↓↓↓

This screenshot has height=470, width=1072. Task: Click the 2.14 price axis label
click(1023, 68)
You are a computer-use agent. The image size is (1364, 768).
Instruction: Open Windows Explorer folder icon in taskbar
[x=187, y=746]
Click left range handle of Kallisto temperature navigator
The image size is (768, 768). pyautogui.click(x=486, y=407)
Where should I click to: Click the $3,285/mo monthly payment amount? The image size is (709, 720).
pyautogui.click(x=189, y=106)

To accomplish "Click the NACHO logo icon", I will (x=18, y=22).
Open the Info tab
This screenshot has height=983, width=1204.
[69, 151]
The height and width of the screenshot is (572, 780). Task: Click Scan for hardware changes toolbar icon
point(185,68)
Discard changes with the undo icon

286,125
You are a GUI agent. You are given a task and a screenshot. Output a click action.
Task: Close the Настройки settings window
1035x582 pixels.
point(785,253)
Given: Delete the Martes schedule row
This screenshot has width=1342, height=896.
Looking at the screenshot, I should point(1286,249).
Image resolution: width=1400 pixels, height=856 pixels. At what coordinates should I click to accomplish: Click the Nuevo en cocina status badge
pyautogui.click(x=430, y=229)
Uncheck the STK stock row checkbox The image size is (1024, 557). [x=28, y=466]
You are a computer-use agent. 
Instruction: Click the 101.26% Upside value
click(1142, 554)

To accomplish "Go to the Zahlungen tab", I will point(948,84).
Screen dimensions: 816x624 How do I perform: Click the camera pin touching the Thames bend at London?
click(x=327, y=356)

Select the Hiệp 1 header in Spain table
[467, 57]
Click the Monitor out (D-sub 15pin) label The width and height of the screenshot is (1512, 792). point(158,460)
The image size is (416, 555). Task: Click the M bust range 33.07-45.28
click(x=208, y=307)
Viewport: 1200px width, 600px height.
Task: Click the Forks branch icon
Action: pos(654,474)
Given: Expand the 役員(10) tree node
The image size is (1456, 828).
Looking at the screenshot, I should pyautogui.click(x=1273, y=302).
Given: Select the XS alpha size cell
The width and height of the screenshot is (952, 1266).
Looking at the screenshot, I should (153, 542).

↑↑↑

Where the listing above has a line with "Uncheck the STK", start there, and output every line exactly through the line with "Click the Monitor", which is also included.

** EXERCISE RESPONSE **
Uncheck the STK stock row checkbox The image size is (1024, 557). [x=28, y=466]
You are a computer-use agent. 
Instruction: Click the 101.26% Upside value
click(1142, 554)

To accomplish "Go to the Zahlungen tab", I will point(948,84).
Screen dimensions: 816x624 How do I perform: Click the camera pin touching the Thames bend at London?
click(x=327, y=356)

Select the Hiệp 1 header in Spain table
[467, 57]
Click the Monitor out (D-sub 15pin) label The width and height of the screenshot is (1512, 792). point(158,460)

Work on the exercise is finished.